First-in-Human Study for the Safety and Evaluation of Two 4R Tau Ligands as Potential PET Radioligands for Imaging Tau Protein in the Brain

This Phase 1, first-in-human study is designed to evaluate the safety, pharmacokinetics, biodistribution, and test-retest variability of two investigational PET radioligands, [18F]ABBV-964i and [18F]ABBV-965i, for imaging 4R Tau pathology in individuals with Progressive Supranuclear Palsy (PSP) and healthy volunteers (HV). The study is structured into three parts: Part A (Dosimetry), Part B (Proof-of-Concept), and Part C (Optional Test-Retest).

Part A involves low-dose whole-body PET imaging in HVs to determine radiation dosimetry using both tracers. Participants will receive intravenous injections of [18F]ABBV-964i and [18F]ABBV-965i in separate imaging sessions, followed by dynamic PET acquisitions and urine collection for dosimetry analysis. Dosimetry calculations will employ MIRD methodology and OLINDA software to estimate absorbed organ doses and effective whole-body dose.

Part B evaluates tracer kinetics and brain uptake in PSP and HV participants using dynamic brain PET imaging over approximately 120 minutes post-injection.
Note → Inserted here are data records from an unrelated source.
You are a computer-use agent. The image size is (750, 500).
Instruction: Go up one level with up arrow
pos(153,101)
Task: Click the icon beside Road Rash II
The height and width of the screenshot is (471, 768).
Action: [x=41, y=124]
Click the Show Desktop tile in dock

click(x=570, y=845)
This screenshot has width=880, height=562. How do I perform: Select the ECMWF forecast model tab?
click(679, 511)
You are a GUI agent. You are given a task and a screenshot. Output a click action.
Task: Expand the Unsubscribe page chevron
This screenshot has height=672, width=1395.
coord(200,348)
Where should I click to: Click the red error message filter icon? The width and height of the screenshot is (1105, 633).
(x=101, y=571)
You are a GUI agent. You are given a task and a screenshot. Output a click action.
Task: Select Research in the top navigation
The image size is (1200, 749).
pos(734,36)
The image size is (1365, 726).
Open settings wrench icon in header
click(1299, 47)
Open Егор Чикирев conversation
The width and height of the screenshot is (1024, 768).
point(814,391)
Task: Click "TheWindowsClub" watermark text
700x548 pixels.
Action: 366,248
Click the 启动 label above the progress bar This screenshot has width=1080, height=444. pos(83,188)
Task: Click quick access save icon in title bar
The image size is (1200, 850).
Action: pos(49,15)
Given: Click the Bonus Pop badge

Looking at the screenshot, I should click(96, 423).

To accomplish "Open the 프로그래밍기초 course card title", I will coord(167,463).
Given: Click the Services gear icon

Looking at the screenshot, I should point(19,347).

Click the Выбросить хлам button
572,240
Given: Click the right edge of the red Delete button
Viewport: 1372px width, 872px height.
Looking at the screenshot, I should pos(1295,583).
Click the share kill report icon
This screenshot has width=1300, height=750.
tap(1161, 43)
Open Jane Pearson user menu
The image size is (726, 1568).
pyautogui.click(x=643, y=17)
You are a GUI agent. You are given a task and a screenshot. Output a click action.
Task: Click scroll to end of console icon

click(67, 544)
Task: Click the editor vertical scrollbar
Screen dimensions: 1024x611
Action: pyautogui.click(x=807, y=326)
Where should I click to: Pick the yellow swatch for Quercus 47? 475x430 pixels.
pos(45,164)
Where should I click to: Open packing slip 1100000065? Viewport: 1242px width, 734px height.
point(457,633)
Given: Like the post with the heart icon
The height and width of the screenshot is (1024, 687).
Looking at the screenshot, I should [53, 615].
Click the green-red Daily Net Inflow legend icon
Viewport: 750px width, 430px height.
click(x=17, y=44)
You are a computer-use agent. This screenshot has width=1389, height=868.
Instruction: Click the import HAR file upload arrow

Arterial and/or venous blood sampling will be performed for kinetic modeling, including radiometabolite analysis via HPLC and plasma free fraction determination. Quantitative modeling will include compartmental approaches and graphical methods, as well as simplified reference tissue models. Key metrics such as SUV, SUVR, VT, and DVR will be derived to characterize tracer binding and distribution. MRI co-registration will support VOI definition for regional analysis.

Part C, if conducted, will assess test-retest reproducibility of the selected tracer in PSP participants using repeated brain PET scans under similar conditions. Variability will be expressed as percentage difference between test and retest values for primary imaging endpoints.

Radiotracer administration will follow strict safety protocols, including dose limits (≤ 10 mCi per injection) and radiation exposure monitoring to ensure compliance with applicable guidelines. PET imaging will be performed on PET/CT systems with attenuation correction. Image reconstruction will utilize OSEM algorithms with scatter and random corrections applied.

Safety assessments include continuous AE monitoring, vital signs, ECGs, and laboratory evaluations at predefined timepoints. Participants will undergo screening procedures including MRI (for PSP), MMSE, PSPRS, and p-Tau217 plasma testing where applicable. Concomitant medications and procedural details (arterial line placement, Allen's test, infusion protocols) are specified to minimize risk and ensure scientific integrity.

The investigational tracers are formulated as sterile solutions for IV injection. Manufacturing and quality control will adhere to GMP standards. The study rationale emphasizes the need for selective 4R Tau imaging agents to advance diagnostic and therapeutic strategies for PSP and related tauopathies.